Document section —
☆ ☆ ☆
= Guild socialism =

Political labor movement

Guild socialism is an ideology and a political movement advocating workers' control of industry through the medium of trade-related guilds "in an implied contractual relationship with the public". It originated in the United Kingdom and was at its most influential in the first quarter of the 20th century. It was strongly associated with G. D. H. Cole and influenced by the ideas of William Morris.

== History ==

Guild socialism was partly inspired by the guilds of craftsmen and other skilled workers which had existed in England in the Middle Ages. In 1906, Arthur Penty published Restoration of the Gild System in which he opposed factory production and advocated a return to an earlier period of artisanal production organised through guilds. The following year, the journal The New Age became an advocate of guild socialism, although in the context of modern industry rather than the medieval setting favoured by Penty.

In 1914, S. G. Hobson, a leading contributor to The New Age, published National Guilds: An Inquiry into the Wage System and the Way Out. In this work, guilds were presented as an alternative to state control of industry or conventional trade union activity. Guilds, unlike the existing trade unions, would not confine their demands to matters of wages and conditions but would seek to obtain control of industry for the workers whom they represented. Ultimately, industrial guilds would serve as the organs through which industry would be organised in a future socialist society.

The guild socialists "stood for state ownership of industry, combined with ‘workers’ control’ through delegation of authority to national guilds organized internally on democratic lines. About the state itself they differed, some believing it would remain more or less in its existing form and others that it would be transformed into a federal body representing the workers’ guilds, consumers’ organizations, local government bodies, and other social structures."
☆ ☆ ☆
Dataset excerpt —
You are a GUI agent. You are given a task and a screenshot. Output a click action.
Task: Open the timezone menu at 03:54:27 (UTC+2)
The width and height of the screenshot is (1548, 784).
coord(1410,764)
☆ ☆ ☆
Tasks to perform —
A: Render this sentence from the guild socialism article in French: "In 1906, Arthur Penty published Restoration of the Gild System in which he opposed factory production and advocated a return to an earlier period of artisanal production organised through guilds."
B: In the guild socialism article, what year did S. G. Hobson publish National Guilds: An Inquiry into the Wage System and the Way Out?
The data above can be set aside; none of it is used here.

Exercise results —
A: En 1906, Arthur Penty publia Restoration of the Gild System, ouvrage dans lequel il s'opposait à la production en usine et prônait un retour à une période antérieure de production artisanale organisée au moyen de guildes.

B: 1914